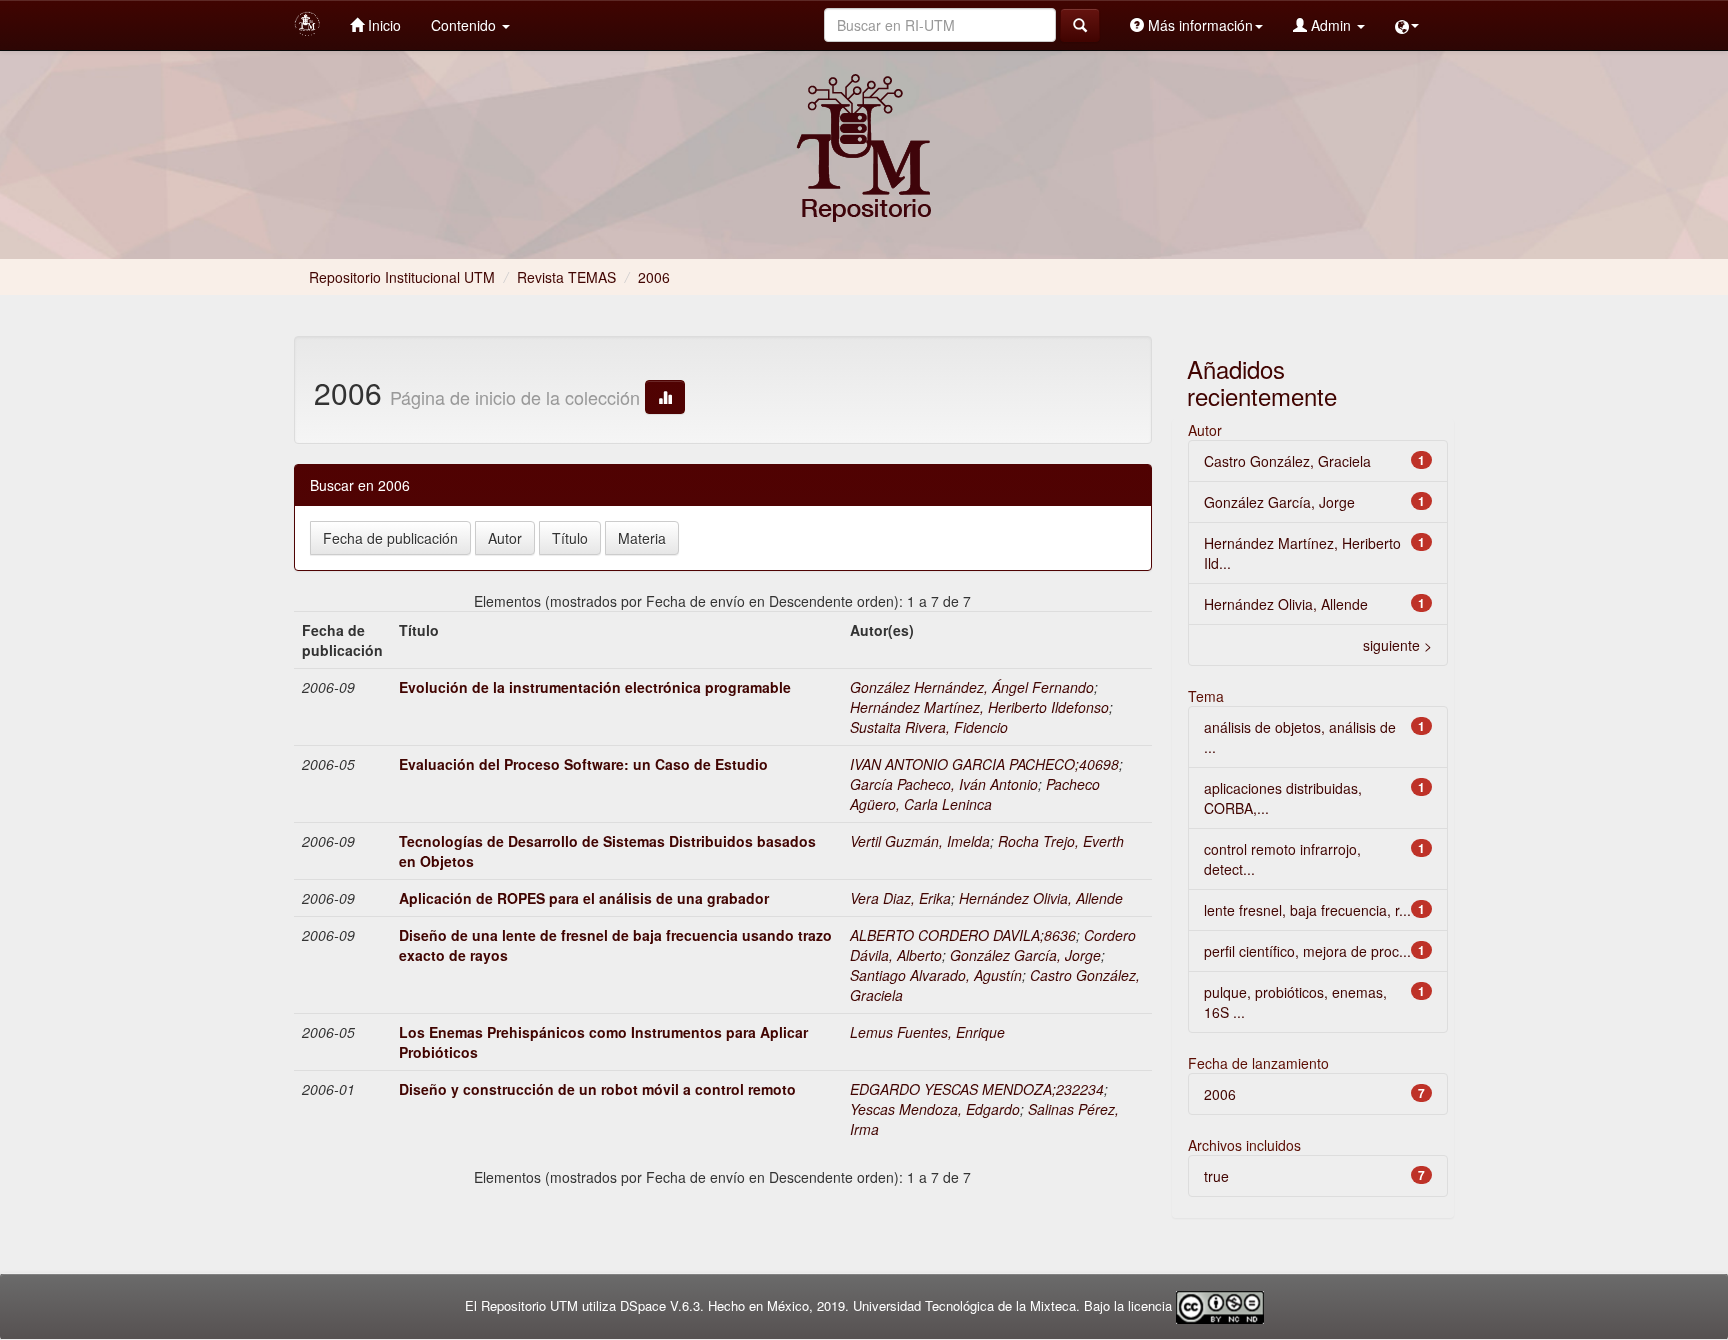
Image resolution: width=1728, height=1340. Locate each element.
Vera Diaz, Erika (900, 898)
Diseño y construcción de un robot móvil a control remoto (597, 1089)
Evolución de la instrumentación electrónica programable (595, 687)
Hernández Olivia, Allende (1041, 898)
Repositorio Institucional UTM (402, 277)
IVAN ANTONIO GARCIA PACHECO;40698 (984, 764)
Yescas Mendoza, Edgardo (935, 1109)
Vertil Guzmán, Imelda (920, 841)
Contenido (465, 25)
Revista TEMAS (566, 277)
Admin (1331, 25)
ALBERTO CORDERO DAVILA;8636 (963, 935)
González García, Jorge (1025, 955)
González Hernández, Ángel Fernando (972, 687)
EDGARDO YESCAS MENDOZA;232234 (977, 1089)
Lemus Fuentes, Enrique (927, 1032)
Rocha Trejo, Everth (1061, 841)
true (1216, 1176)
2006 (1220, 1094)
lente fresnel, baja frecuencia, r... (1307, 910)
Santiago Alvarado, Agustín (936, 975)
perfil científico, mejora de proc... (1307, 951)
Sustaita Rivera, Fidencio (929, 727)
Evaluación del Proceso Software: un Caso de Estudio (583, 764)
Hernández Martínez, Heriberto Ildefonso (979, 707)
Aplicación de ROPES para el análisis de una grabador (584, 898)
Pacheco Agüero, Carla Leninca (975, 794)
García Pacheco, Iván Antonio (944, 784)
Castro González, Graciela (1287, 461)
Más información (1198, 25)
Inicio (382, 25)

------------------------------------------------

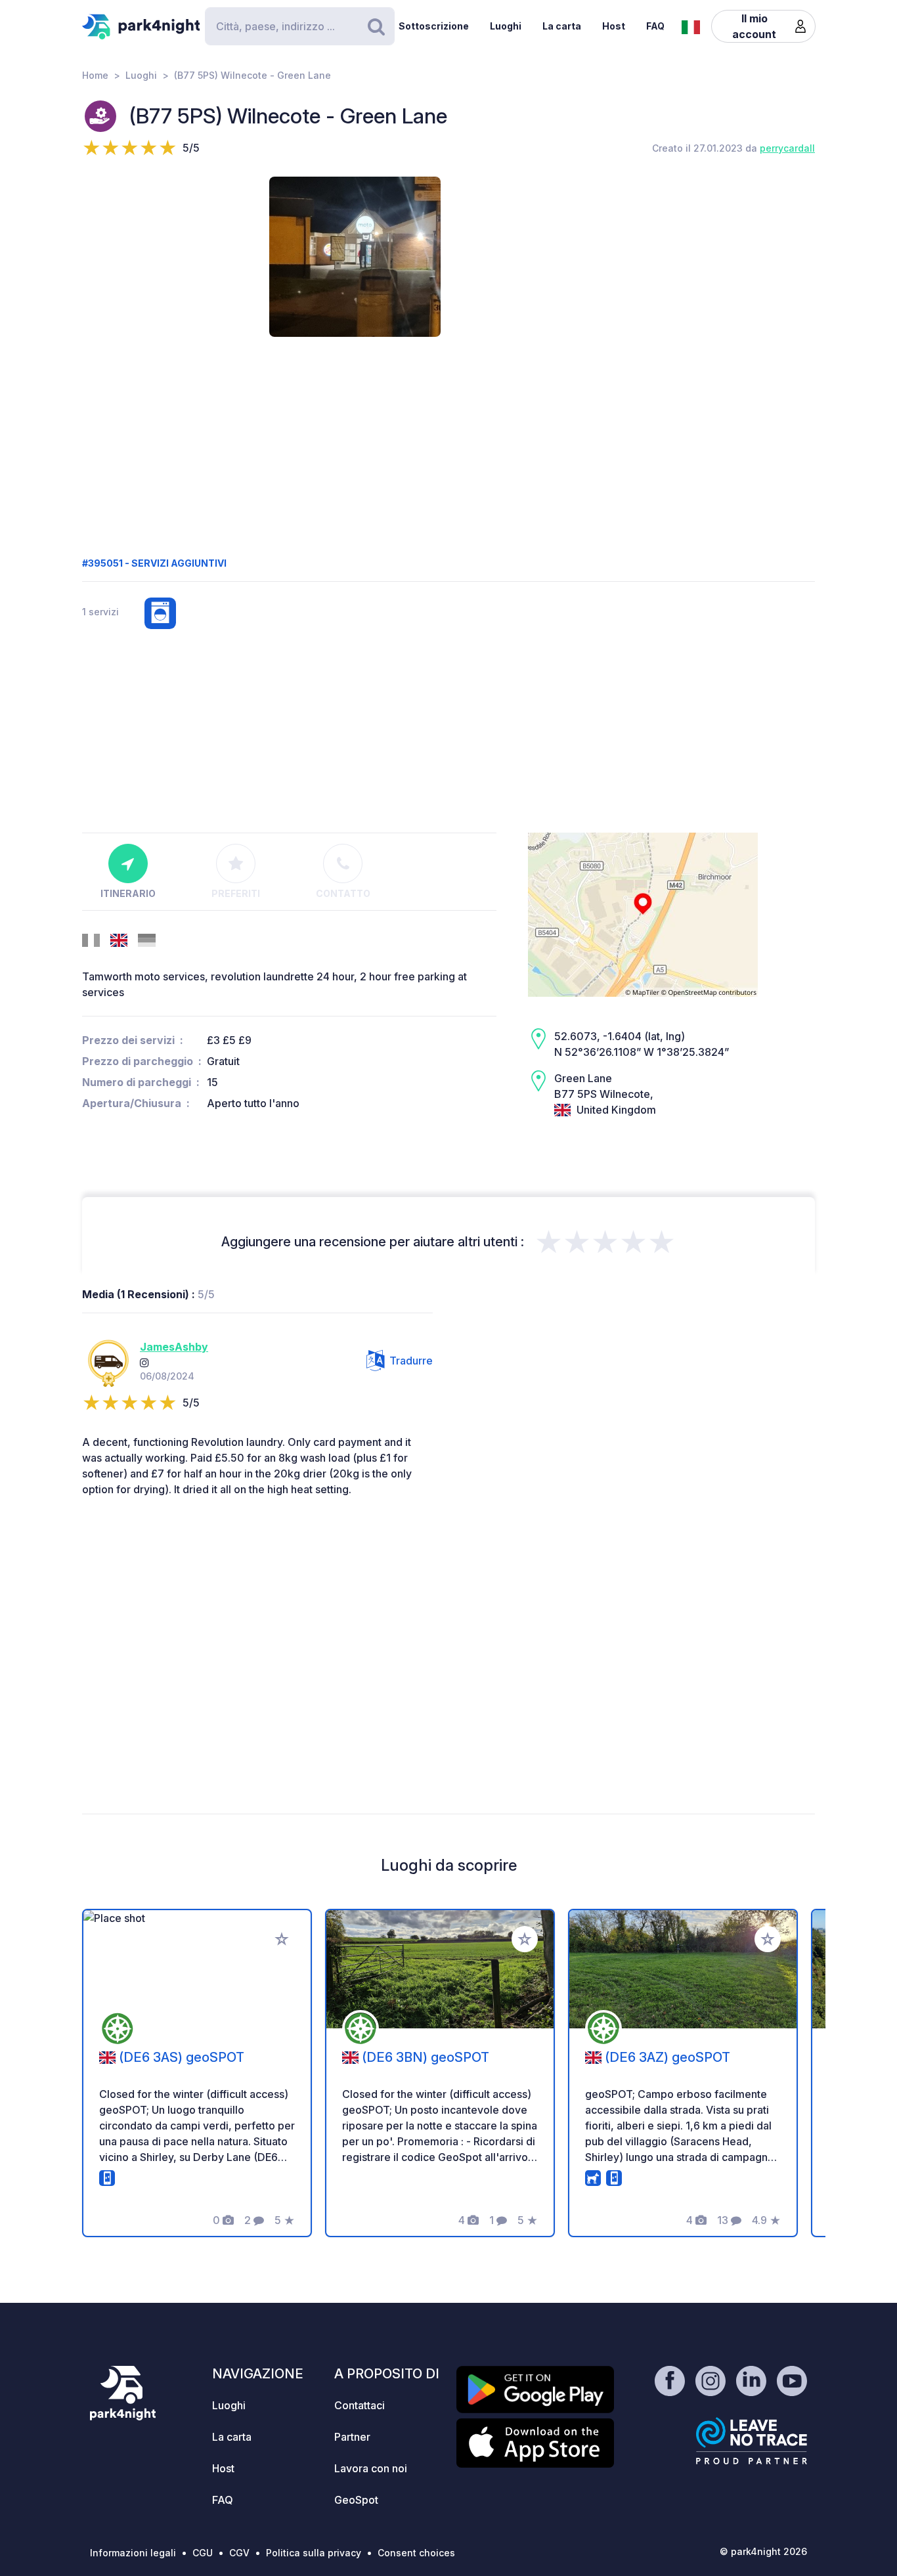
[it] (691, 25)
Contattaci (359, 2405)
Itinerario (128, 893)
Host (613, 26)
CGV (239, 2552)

------------------------------------------------

Where a line of the data above includes "Hernández", copy that line.

WRITTEN ANSWER =
Hernández Olivia, Allende (1041, 898)
González Hernández, Ángel Fernando (972, 687)
Hernández Martínez, Heriberto Ildefonso (979, 707)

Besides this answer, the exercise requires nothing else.